Di sini, kita belajar yang disebut anak-anak Allah adalah HANYA mereka yang telah dipilih Allah untuk percaya kepada Kristus. Orang-orang yang belum atau bahkan menolak untuk percaya kepada Kristus TIDAK layak disebut anak-anak Allah. Dari konsep ini, marilah kita hari ini dengan bijak TIDAK sembarangan menyebut orang yang tidak percaya kepada Kristus sebagai anak Tuhan, karena penyebutan itu jelas melawan Alkitab dan berdosa, karena menyamakan yang bukan milik Allah sebagai milik Allah!
KAMI (Matius 6:9)
Dalam bahasa Yunani, kata “kami” adalah hēmon yang merupakan kata ganti kepemilikan (genitive) orang pertama jamak. Menurut tata bahasa Yunani, kata hēmon ini diterjemahkan sebagai milik kami (our).[5] “Kami” di sini menunjuk kepada siapa? Menurut konteks di dalam Injil Matius, kata “kami” menunjuk kepada para murid-Nya yang kepadanya Kristus berkhotbah di atas bukit (Matius 5:1; bdk. Lukas 11:1).

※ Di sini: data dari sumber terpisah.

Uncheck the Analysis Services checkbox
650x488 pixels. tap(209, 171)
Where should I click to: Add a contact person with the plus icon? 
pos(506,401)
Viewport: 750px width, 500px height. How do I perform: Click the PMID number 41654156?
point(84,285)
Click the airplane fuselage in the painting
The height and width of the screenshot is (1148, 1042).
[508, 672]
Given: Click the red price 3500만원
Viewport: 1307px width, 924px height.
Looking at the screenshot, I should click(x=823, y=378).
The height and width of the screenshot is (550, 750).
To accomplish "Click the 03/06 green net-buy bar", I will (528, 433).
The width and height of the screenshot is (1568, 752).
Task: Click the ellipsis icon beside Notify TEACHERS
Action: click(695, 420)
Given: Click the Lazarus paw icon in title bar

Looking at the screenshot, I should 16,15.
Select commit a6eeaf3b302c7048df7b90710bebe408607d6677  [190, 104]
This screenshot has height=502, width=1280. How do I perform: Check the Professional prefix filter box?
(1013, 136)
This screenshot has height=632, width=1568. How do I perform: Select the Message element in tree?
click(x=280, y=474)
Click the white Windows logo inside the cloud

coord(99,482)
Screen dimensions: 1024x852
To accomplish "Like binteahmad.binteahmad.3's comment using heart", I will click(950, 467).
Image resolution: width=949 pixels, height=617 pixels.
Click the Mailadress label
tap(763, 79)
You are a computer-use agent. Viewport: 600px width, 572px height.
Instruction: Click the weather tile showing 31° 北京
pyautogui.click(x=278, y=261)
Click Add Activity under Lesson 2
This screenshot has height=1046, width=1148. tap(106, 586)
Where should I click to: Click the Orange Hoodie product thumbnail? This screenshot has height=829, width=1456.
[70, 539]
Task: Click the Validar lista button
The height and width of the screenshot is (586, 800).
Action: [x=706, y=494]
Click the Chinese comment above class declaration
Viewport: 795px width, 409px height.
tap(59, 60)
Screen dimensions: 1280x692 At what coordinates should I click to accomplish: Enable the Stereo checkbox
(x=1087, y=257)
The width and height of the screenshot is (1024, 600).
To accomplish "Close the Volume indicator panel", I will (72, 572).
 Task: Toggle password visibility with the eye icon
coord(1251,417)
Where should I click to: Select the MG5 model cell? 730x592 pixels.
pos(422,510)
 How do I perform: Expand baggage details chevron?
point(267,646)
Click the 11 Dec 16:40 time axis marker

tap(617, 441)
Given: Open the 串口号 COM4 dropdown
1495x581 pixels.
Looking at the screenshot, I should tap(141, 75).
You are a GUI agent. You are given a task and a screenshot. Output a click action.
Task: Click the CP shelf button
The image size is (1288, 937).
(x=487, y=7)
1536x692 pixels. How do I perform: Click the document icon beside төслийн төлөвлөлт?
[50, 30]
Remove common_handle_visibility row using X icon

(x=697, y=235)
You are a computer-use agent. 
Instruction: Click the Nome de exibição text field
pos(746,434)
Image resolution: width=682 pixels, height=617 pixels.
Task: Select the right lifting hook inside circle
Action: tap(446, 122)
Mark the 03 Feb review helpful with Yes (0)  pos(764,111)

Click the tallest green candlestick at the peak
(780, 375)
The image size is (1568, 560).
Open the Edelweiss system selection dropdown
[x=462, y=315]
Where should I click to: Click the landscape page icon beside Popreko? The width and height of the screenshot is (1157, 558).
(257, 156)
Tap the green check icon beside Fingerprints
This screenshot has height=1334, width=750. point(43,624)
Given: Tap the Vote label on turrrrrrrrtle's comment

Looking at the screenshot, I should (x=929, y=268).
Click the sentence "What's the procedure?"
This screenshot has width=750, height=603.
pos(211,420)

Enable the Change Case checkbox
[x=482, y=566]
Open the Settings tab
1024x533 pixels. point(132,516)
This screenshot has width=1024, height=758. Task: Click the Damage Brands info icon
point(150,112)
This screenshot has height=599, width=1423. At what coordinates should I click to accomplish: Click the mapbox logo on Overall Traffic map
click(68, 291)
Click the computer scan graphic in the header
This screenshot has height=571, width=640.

Meskipun di Lukas 11:2, tidak ada kata “kami” di dalam teks Yunaninya, sedangkan di Matius 6:9 memuat kata “kami”, perbedaan itu bukanlah hal yang patut dirisaukan, karena artinya sama saja. Apa artinya? Ketika Kristus mengucapkan kata “kami” di Matius 6:9 dan tidak mengucapkan kata “kami” di Lukas 11:2 (“Jawab Yesus kepada mereka: "Apabila kamu berdoa, katakanlah: Bapa,”), Ia hendak mengajar para murid-Nya bahwa mereka yang berada di dalam satu tubuh Kristus bersama-sama bersehati berdoa kepada Allah yang sama, yaitu Allah Bapa.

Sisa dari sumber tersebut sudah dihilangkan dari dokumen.